La tristeza evolucionada
Kurt Wagner maravilla con su nueva propuesta de distorsión vocal porque las máquinas no le impiden ser él mismo
No es Kurt Wagner, a sus 57 años, un hombre del que pudiéramos barruntar grandes revoluciones. Después de una docena de álbumes siempre tristes o contemplativos, a menudo notables y en ocasiones hermosísimos, le tomaríamos por un caballero con bagaje y oficio, un tipo en quien confiar. Pero en esas llegó 2016 y el líder de Lambchop nos cambió el paso. FLOTUS (For love often turns out still), además de extraordinario, era un disco impredecible. Y su plasmación en directo, anoche en la Joy Eslava, resultó tan bella y frágil como desconcertante. El cuarteto se comportó con tanta delicadeza y parquedad en cuanto a decibelios que hasta el soplido del aire acondicionado o el tintineo de los hielos se convertían en serios obstáculos auditivos. Nunca una sala madrileña tuvo que permanecer tan callada: no solo por fascinación; también por pura supervivencia.
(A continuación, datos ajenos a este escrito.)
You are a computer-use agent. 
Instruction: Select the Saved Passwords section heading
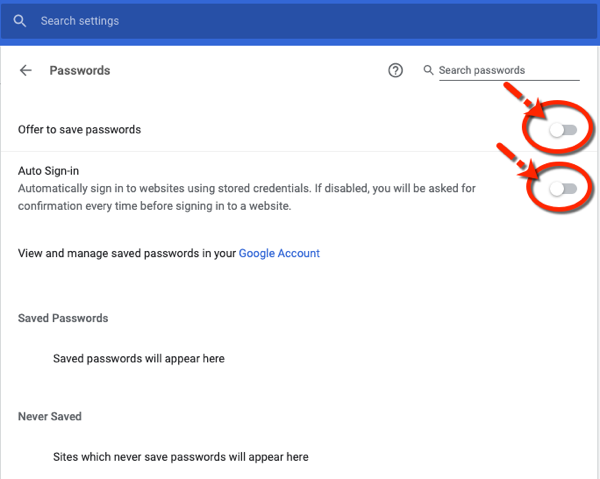point(63,317)
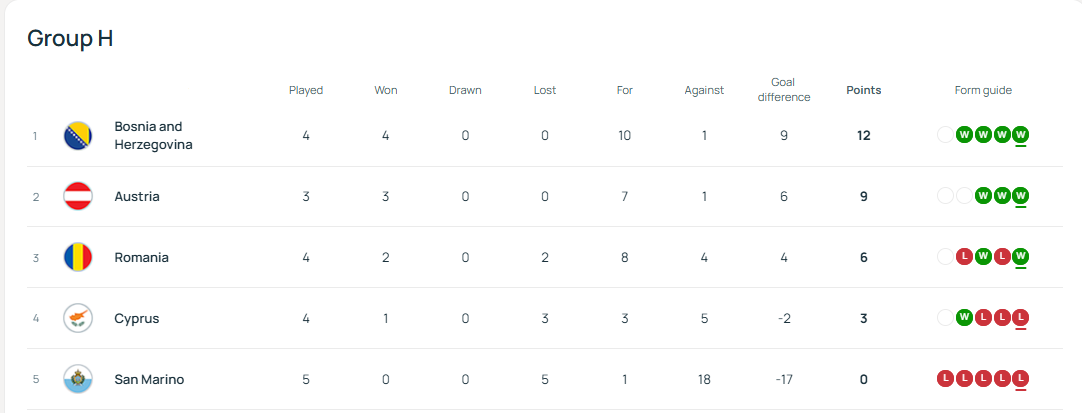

A Wagner se le diría la antítesis del ciudadano moderno. Sigue encarnando, más bien, al hombre de torpe aliño: la camisa por fuera, las gafas de pasta, esa visera como de turista en grupo organizado. Pero su seductora garganta de barítono suena ahora procesada, duplicada, sujeta a la distorsión del vocoder. La voz como un instrumento más, ya saben: sometido al escrutinio de la máquina, al dictamen de la manipulación. Y de pronto el 'crooner' del country alternativo se transforma en un hechicero, un sabio en su laboratorio de ensayos, el chef que confía su apostolado al nitrógeno líquido y los fogones deconstruidos. Es fascinante, porque aun así Wagner es Wagner y Lambchop siguen reconociéndose como Lambchop.
Nos advirtieron de que era "nuestra última noche en el mundo libre", en alusión a la pesadilla que se nos avecina en las altas esferas. En realidad, estos señores de Nashville son en sí mismos un síntoma esperanzador. Pesan los años y las pérdidas. Wagner ha vencido al cáncer, no al dolor que avivan los ausentes. Pero la suya es una tristeza evolucionada. La del hombre maduro que puede ilusionarse con cada gran canción y hasta reinventarse como adalid electrónico. Ver no solo para creer, sino para que proclamemos la fe a los cuatro vientos. Igual que ya en su día nos encariñamos de The hustle, que este jueves sirvió como punto final: “No quiero dejarte nunca / y eso es mucho, mucho tiempo”.